Go runtime might find a memory block on the stack (one kind of memory zone) of a goroutine or the heap (the other kind of memory zone) of the whole program to carry some value parts. The finding-out process is called a (memory) allocation.

The memory management manners of stack and heap are quite different. For most cases, finding a memory block on stack is much cheaper than on heap.

Collecting stack memory blocks is also much cheaper than collecting heap memory blocks. In fact, stack memory blocks don't need to be collected. The stack of a goroutine could be actually viewed as a single memory block, and it will be collected as a whole when the goroutine exits.

On the other hand, when all the value parts being carried on/by a heap memory block are not used any more (in other words, no alive value part is still referencing the memory block), the memory block will be viewed as garbage and automatically collected eventually, during runtime garbage collection cycles, which might consume certain CPU resources (garbage collection will be talked in detail in a later chapter). Generally, the more memory blocks are allocated on heap, the larger pressure is made for garbage collection.

As heap allocations are much more expensive, only heap memory allocations contribute to the allocation metrics in Go code benchmark results. But please note that allocating on stack still has a cost, though it is often comparatively much smaller.

The escape analysis module of a Go compiler could detect some value parts will be only used by one goroutine and try to let those value parts allocated on stack at run time if certain extra conditions are satisfied. Stack memory allocations and escape analysis will be explained with more details in the next chapter.

Memory allocation scenarios

Generally, each of the following operations will make at least one allocation.

declare variables
call the built-in new function.
call the built-in make function.
modify slices and maps with composite literals.
convert integers to strings.
concatenate strings by using use +.
convert between strings to byte slices, and vice versa.
convert strings to rune slices.
box values into interfaces (converting non-interface values into interfaces).
append elements to a slice and the capacity of the slice is not large enough.
put new entries into maps and the underlying array (to store entries) of the map is not large enough to store the new entries.

However, the official standard Go compiler makes some special code optimizations so that at certain cases, some of the above listed operations will not make allocations. These optimizations will be introduced later in this book.
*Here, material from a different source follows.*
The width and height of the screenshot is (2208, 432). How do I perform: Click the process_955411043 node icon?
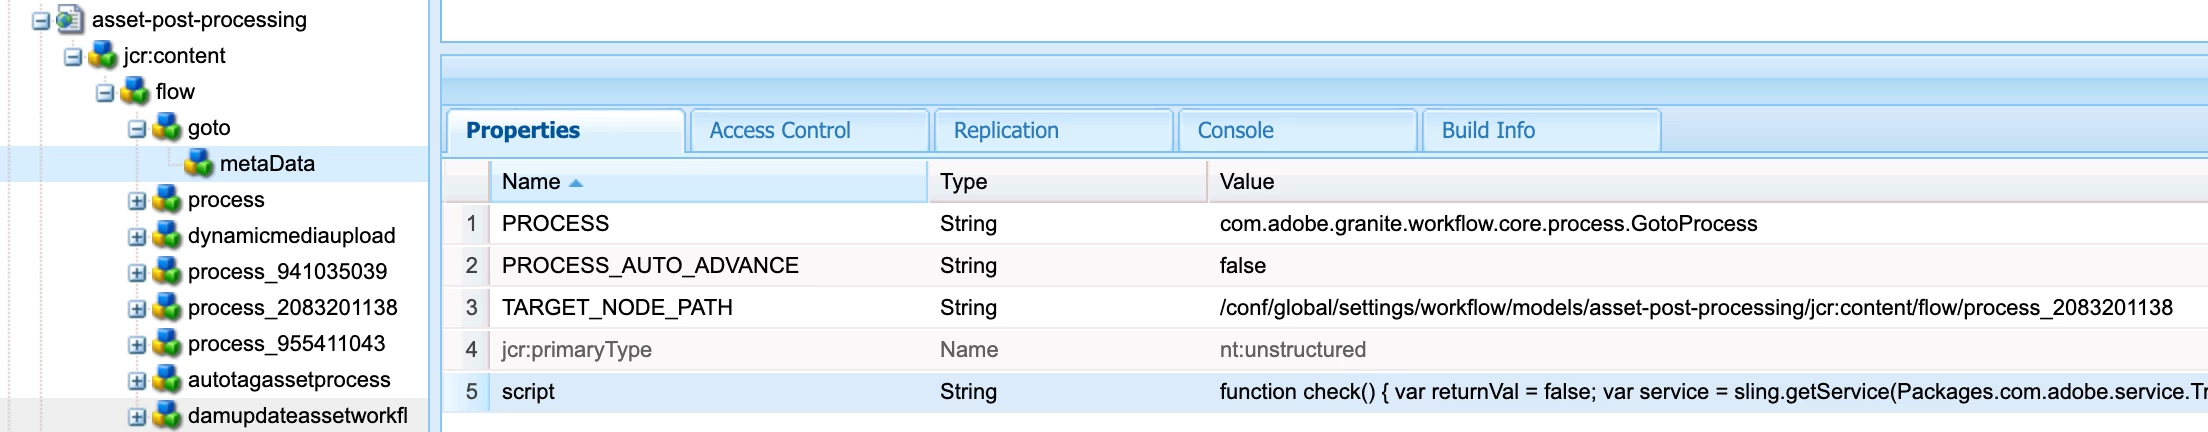pos(167,344)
Memory wasting caused by allocated memory blocks larger than needed

The sizes of different memory blocks might be different. But they are not arbitrary. In the official standard Go runtime implementation, for memory blocks allocated on heap,

some memory block size classes (no more than 32768 bytes) are predefined. As of the official standard Go compiler v1.20, the smallest size classes are 8, 16, 24, 32, 48, 64, 80 and 96 bytes.
For memory blocks larger than 32768 bytes, each of them is always composed of multiple memory pages. The memory page size used by the official standard Go runtime (v1.20) is 8192 bytes.

So,

to allocate a (heap) memory block for the value which size is in the range [33, 48], the size of the memory block is general (must be at least) 48. In other words, there might be up to 15 bytes wasted (if the value size is 33).
to create a byte slice with 32769 elements on heap, the size of the memory block carrying the elements of the slice is 40960 (32768 + 8192, 5 memory pages). In other words, 8191 bytes are wasted.

In other words, memory blocks are often larger than needed. The strategies are made to manage memory easily and efficiently, but might cause a bit memory wasting sometimes (yes, a trade-off).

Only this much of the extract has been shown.